Following are excerptsMr. Riaz's news story.
LAHORE: The text of the incomplete challan submitted in the court is being produced here:

“The case was handed over to Lytton Road Police Station In-charge Investigation Inspector Muneer Ahmad. During the investigation, the inspector took the dead bodies of the two (victims of Davis) – Faizan Haider and Faheem Shamshad – from the emergency ward of the Services Hospital and in the guard of policemen sent them to the mortuary. Lytton Road Police Station SHO, Atif Meraj Khan, took the belongings of the dead and other material in his custody and got them registered in fardats (the relevant papers) and handed over to the investigation officer. The detail of the things is as follows: one belt, one pistol pouch, one handbag, two wallets, five mobile phones (Nokia 18910, Samsung, A1303, Sony Ericsson T 700, Nokia 1616, 6300), Pakistani and foreign currency (Yen 58,915, Omani Baisa 1100, Piso 10), two national identity cards bearing Faizan Haider and Zohra Shahzad’s names and different pieces of papers. Later, the IO visited the crime spot and took in possession the following things: the deceased persons’ Honda motorcycle bearing number LOV 4030, the blood of the two deceased on cotton buds, two pistols of 30 bore belonging to the deceased, pieces of shattered windowpanes of the accused’s vehicle, two empties, a 9mm pistol. They were sealed and registered in relevant documents. The IO drew a rough sketch of the crime scene and recorded the statements of eyewitnesses. All things were recorded while the two traffic wardens signed the papers as witnesses. The IO collected all these things from the custody of the Old Anarkali circle DSP and now this all material is being sent to the federal government through the Ministry of Interior for action and research. The DSP handed over a hand-written statement of the accused, written in the presence of the DSP, to the investigation officer. This statement reads that when the accused “halted his car at the traffic signal of Qartaba Chowk, one of the two motorcyclists pulled his pistol at him. He took out his pistol and fired at them in self-defence. The driver of the motorcycle ran away and the second fell on the motorcycle.

Faizan Haider received five arm injuries. Two injuries were on the backside left buttock near the spinal cord and three in the front - right side of the chest, two on the left thigh.

The deceased Faheem also got five arm injuries – two injuries on the back side in lumber area. One bullet entered the left elbow and crossed in front, second entered in the head from the upper side of the ear and third entered from the left side of the belly and came out from the right and another bullet hit the left thigh. The parcels of the material related to the case have been submitted to a chemical examiner and the Forensic Science Laboratory.
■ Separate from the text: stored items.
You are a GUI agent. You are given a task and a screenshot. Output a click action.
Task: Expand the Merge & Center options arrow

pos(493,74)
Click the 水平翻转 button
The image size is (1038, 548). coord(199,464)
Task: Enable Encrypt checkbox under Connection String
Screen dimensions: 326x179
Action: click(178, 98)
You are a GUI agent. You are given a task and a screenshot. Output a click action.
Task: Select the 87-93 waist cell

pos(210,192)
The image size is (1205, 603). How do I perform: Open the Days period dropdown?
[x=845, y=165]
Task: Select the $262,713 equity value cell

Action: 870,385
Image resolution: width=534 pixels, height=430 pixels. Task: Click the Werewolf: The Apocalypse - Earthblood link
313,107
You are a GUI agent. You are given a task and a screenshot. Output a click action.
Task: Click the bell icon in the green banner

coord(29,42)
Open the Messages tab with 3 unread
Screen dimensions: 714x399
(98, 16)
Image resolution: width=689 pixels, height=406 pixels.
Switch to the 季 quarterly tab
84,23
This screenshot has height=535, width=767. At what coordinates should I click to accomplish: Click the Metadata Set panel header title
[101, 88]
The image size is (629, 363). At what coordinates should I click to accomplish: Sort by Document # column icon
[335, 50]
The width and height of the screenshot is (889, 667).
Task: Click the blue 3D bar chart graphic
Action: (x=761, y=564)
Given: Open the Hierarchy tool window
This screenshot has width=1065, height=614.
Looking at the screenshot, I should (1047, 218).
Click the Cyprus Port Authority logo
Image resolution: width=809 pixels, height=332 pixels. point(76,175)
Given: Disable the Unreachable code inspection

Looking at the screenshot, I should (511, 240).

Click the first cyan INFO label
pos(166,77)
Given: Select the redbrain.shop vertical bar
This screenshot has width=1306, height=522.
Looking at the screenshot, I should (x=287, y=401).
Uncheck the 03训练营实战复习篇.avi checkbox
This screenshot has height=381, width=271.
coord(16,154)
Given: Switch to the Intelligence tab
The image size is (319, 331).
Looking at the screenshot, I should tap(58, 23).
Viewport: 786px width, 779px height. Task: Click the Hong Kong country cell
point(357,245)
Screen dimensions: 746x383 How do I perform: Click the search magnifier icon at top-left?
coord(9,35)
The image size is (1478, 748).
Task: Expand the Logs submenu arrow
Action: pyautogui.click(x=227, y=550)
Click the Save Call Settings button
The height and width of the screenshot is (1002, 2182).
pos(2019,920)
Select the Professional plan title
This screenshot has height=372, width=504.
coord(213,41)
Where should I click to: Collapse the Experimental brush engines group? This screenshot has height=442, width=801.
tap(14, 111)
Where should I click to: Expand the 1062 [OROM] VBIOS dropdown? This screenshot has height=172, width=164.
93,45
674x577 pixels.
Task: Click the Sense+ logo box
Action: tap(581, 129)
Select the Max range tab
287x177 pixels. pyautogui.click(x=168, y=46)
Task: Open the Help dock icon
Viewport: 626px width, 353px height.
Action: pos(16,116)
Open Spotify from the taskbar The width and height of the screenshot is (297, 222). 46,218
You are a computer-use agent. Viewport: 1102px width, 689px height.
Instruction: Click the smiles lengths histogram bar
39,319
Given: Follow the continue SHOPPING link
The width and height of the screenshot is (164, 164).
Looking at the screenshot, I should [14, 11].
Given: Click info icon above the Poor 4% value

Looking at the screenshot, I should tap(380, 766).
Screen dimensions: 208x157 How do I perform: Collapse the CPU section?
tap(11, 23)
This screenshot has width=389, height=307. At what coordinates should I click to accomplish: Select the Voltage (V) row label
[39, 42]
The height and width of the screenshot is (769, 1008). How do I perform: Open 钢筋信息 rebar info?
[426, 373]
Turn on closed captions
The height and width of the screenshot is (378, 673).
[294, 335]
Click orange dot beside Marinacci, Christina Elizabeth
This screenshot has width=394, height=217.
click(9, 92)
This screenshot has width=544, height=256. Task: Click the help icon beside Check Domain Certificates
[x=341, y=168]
The car used by the accused is the property of one Sohail Nisar, a resident of Gulberg, who has given it to a company ‘Capital Car Rental’ and the company has given it on rent to American consulate on annual basis. The car has also been sent for forensic examination. On 11 February, on the conclusion of physical remand, the accused is being sent to jail on judicial remand.
AMERICAN EAGLE COMMENT: As Mr. Davis was driving a car leased to the US Diplomatic Delegation by the above named Sohail Nisar you can understand that American's renting a year at a time a car on annual lease would have to have a GPS included in the rental car for neophyte American drivers to be able to get around in the large and busy City of Lahore.

You should ask "What does or do these selected remarks from a mere newspaper story tell us?"

ANSWER: The story verifies that Mr. Davis faced armed robbers who sought to harm his person and take his money and that he thus fired in self defense. Both robbers received wounds from the front sides of their persons, see highlighted in rec verification on both robbers being hit from the front above.

What does this boil down to? ANSWER: Proven, known to the Lahore Police that the two robbers had a multi-crime criminal history. The police should have quickly gone to the residence or residences of the two failed robbers and sought out further stolen goods there.

The FACT remains that the Police did recovery various assorted stolen goods from the two robbers at the scene of their failed robbery attempt on Mr. Davis.

THe loss of life is regrettable but is a clear cut result of living a life of crime.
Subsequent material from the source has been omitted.